Interface element records:

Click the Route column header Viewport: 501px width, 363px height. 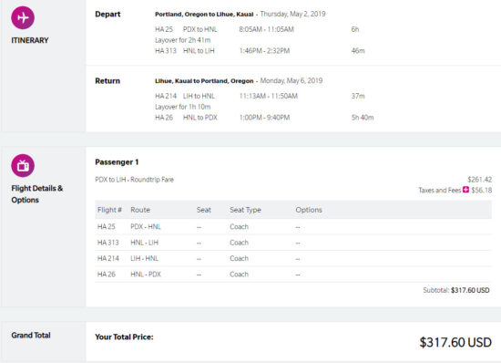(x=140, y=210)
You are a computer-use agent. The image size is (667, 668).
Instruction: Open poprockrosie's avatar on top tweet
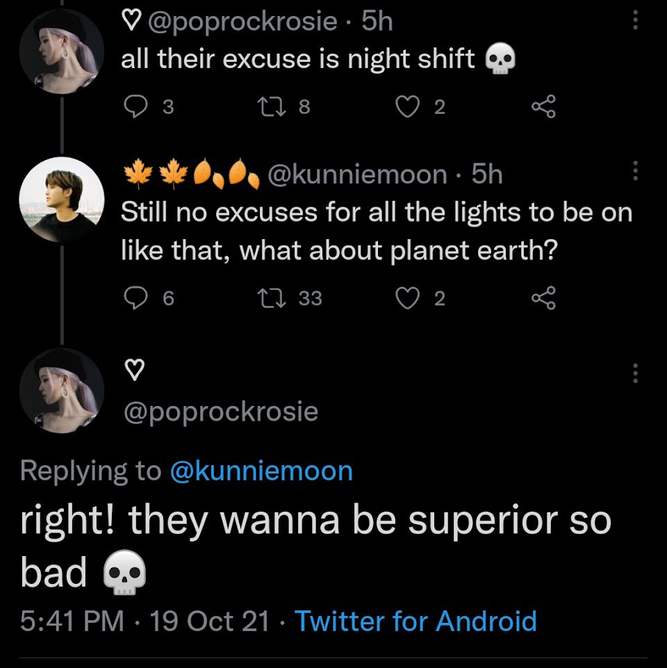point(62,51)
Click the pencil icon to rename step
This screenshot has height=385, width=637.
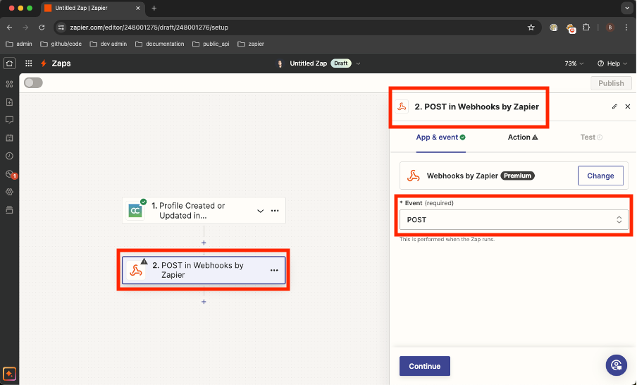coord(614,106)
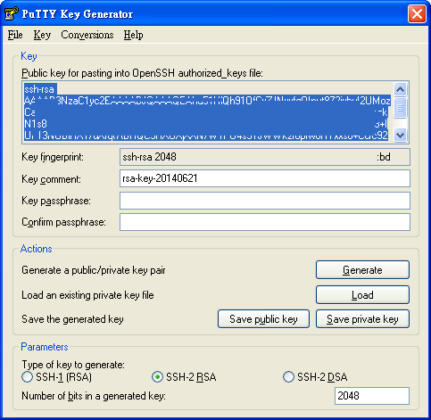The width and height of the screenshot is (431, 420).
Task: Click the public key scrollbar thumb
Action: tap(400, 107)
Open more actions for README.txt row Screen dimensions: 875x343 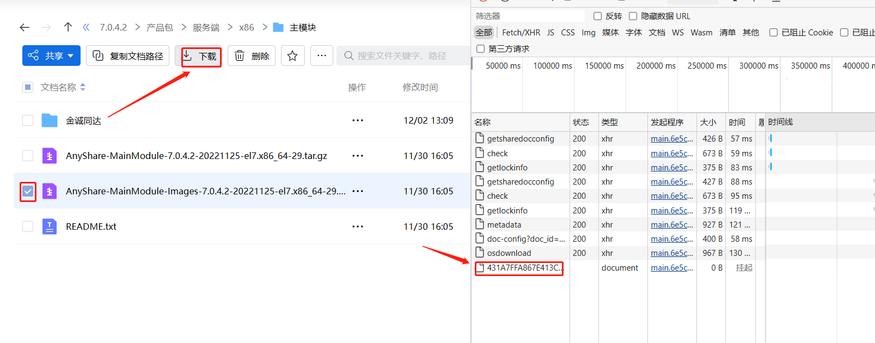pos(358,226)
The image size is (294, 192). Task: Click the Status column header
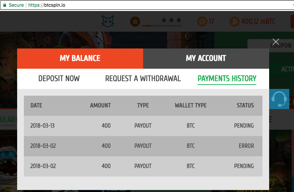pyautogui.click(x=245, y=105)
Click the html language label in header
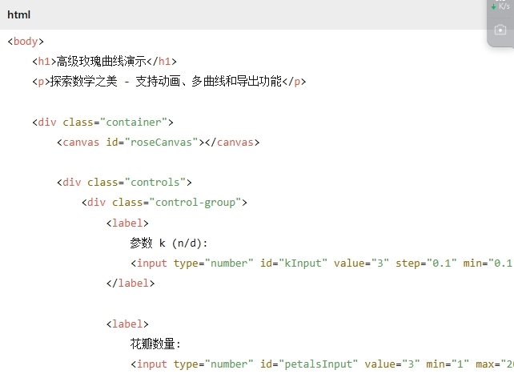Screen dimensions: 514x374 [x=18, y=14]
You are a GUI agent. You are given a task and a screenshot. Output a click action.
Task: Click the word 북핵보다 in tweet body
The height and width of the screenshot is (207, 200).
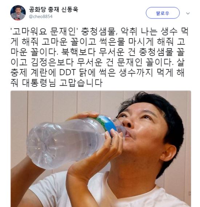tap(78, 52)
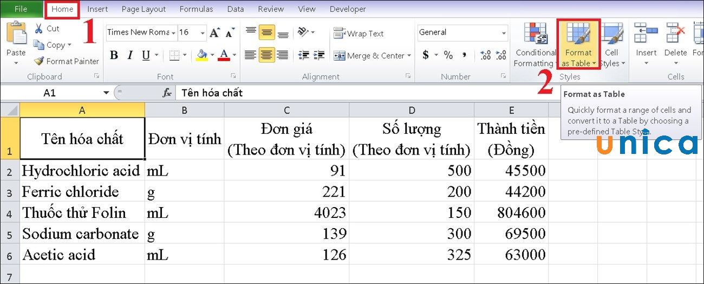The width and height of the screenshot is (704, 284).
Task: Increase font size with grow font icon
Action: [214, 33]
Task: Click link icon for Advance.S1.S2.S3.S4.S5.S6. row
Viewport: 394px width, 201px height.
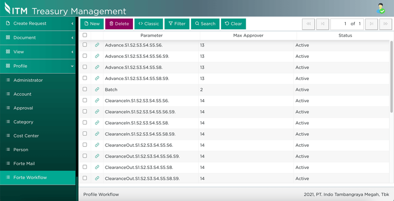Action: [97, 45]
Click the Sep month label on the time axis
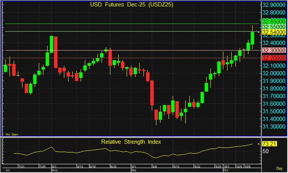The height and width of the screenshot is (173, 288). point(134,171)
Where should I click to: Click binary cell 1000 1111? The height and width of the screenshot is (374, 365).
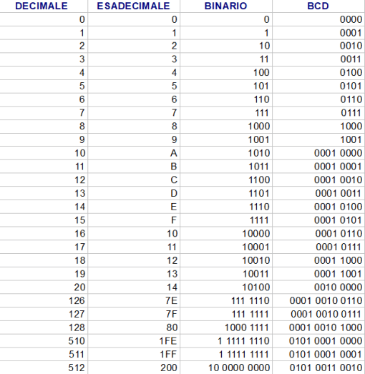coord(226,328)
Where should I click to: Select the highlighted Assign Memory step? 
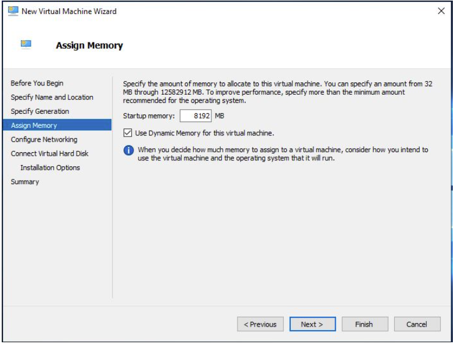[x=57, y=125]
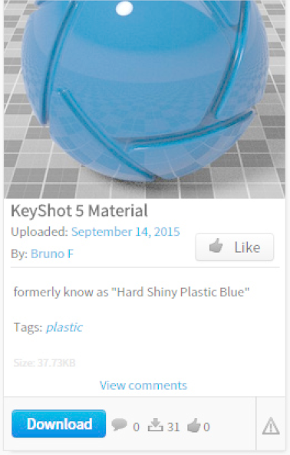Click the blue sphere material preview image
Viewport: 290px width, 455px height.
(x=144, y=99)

## EXERCISE AIM
Could you retype the rows from the line with "Task: Click link" to the line with "The height and width of the screenshot is (173, 288).", including both of those lines, with the pictures left out?

## RESULT OF THIS TASK
Task: Click link icon for Advance.S1.S2.S3.S4.S5.S6. row
Viewport: 394px width, 201px height.
Action: [97, 45]
Click the Sep month label on the time axis
The height and width of the screenshot is (173, 288). point(134,171)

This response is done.